As known, there is generally a trade-off between permeability and selectivity. The He/N2 selectivity of the Hyflon AD60X membrane is 50.3, and its permeation rate is 309 GPU. The simulation results indicate that, despite the decrease in membrane selectivity, the increase in permeability reduced the total membrane area to 500 m2, resulting in a cost reduction of 0.4 $/kg for helium production.
A techno-economic study was conducted by Scholes at al. [15] for the membrane process that recovered helium from the NRU off gas. The results indicate that when the membrane’s He/N2 selectivity is greater than 25, the production cost of helium is competitive against the current market price. This work once again demonstrates this point.

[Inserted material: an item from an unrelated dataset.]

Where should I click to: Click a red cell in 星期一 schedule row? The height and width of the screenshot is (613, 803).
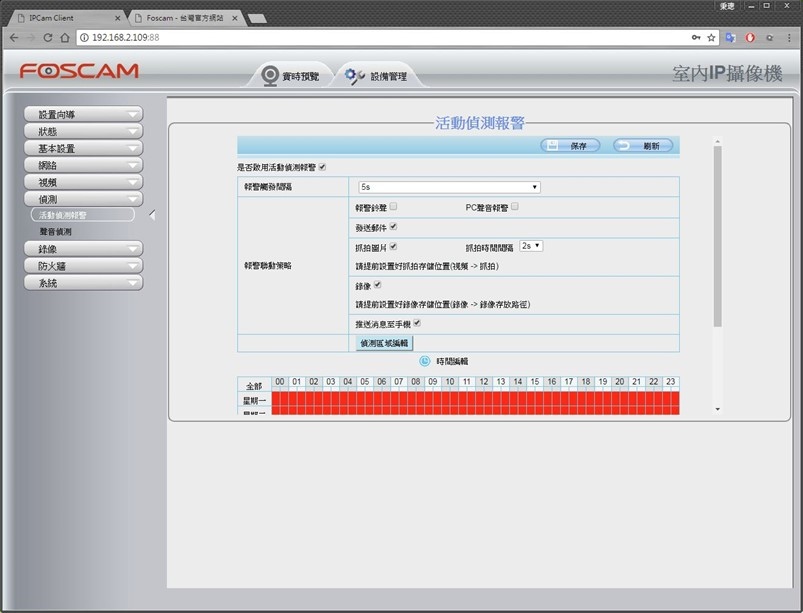coord(475,400)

5.3. The Size of the Helium Recovery Unit

As a simulation of a large-scale industrial installation, the size of the equipment is also important. Due to the extremely low concentration of helium in natural gas, the helium recovery unit is typically located downstream in LNG plants. Therefore, the footprint of the helium recovery unit in LNG plants is typically very small.
For instance, a hollow fiber module with a length of 1 m, filled with fibers with a diameter of 100 μm, will have a membrane area of approximately 300 m2 [35]. Therefore, the size of helium recovery unit is not typically very large. In this work, the use of approximately three hollow fiber membrane modules with lengths of 1 m is sufficient to achieve the separation objective.

6. Conclusions

In this study, two different integrated processes for recovering and purifying helium from NRU off gas were proposed based on different sequences of hydrogen gas removal. The processes were strictly simulated using UniSim Design, and an economic assessment was conducted. The results of the economic assessment show that flowsheet #2 was more cost-effective due to the significant reduction in the processing capacity of the compressor and PSA because of the pre-removal of hydrogen. Additionally, the optimization of flowsheet #2 was achieved by using response surface methodology. A Box–Behnken design experiment was conducted, and an accurate and reliable quadratic response surface regression model was fitted through the analysis of variance. The optimized operating parameters for the integrated process were determined as follows: the membrane area of M101 is 966.6 m2, the permeate pressure of M101 is 100 kPa, and the membrane area of M102 is 41.2 m2. The maximum recovery fraction achieved was 90.66%, and the minimum cost of helium production was 2.21 $/kg. Based on an economic comparison with the open literature, the hybrid membrane process has a certain level of economic competitiveness for industrial application and can be used as an alternative to cryogenic distillation.

Author Contributions

W.X.: Conceptualization, Methodology, Writing—review & editing, Supervision, H.W. (Hao Wang): Conceptualization, Methodology, Writing—original draft. A.C.: Methodology, Formal analysis, H.W. (Hanli Wang): Methodology, Formal analysis. Z.Y.: Conceptualization, X.W.: Writing, Formal analysis, X.J.: Writing, Investigation, G.H.: Writing, Conceptualization, Investigation, Supervision. All authors have read and agreed to the published version of the manuscript.

Funding

We gratefully thank the financial support from the National Natural Science Foundation of China (22141001), the Science Fund for Creative Research Groups of the National Natural Science Foundation of China (22021005), the National Key Research and Development Program of China (2019YFE0119200; 2021YFC2901300), and the Key Research and Development Projects in Shandong Province (2022CXGC010303).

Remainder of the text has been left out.